To do:
What lines in the records below contain the string "list"? Copy every one.

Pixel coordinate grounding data

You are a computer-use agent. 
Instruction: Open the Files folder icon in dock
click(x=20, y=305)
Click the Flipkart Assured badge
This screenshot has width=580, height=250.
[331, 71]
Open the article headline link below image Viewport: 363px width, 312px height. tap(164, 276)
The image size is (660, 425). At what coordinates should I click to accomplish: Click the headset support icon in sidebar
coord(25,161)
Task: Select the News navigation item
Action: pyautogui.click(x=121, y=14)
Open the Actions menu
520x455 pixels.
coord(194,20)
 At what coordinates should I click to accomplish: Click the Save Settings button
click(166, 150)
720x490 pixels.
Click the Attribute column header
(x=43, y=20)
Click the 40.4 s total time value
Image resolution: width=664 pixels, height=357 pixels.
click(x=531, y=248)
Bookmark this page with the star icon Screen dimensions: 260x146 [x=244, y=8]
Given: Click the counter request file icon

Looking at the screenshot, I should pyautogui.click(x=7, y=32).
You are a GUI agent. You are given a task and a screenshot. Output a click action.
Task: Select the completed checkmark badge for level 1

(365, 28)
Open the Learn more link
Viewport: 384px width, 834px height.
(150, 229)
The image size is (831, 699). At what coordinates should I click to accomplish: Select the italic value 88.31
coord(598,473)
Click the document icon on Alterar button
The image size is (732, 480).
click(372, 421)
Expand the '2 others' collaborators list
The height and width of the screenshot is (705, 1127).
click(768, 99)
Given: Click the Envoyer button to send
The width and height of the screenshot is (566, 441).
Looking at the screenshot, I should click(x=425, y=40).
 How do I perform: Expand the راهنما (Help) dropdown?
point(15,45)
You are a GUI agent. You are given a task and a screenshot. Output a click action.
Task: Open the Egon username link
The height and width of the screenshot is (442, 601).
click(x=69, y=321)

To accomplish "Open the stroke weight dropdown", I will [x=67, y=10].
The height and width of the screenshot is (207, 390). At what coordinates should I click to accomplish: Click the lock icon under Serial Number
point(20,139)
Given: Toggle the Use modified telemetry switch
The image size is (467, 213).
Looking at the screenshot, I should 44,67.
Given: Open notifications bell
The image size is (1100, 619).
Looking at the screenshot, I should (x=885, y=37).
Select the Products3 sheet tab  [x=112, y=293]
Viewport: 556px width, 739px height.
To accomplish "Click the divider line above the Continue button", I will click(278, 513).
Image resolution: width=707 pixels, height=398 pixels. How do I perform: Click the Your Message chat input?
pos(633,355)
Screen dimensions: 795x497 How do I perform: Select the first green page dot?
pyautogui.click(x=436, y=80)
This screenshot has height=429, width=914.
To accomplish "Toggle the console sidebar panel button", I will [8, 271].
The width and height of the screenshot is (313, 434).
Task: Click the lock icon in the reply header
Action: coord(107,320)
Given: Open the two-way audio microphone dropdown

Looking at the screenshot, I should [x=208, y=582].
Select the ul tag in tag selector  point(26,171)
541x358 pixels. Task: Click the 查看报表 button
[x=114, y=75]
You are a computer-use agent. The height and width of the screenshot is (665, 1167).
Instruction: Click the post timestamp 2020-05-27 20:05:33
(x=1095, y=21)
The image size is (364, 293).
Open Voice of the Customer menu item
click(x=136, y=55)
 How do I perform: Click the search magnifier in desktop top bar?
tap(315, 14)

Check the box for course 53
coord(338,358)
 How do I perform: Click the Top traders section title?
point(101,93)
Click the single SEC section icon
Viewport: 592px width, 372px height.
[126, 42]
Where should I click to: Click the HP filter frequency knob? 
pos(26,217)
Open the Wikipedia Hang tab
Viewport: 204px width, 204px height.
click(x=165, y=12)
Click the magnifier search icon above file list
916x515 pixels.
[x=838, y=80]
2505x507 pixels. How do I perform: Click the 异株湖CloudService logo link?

Answer to this problem:
Expand the '2 others' collaborators list
Click the magnifier search icon above file list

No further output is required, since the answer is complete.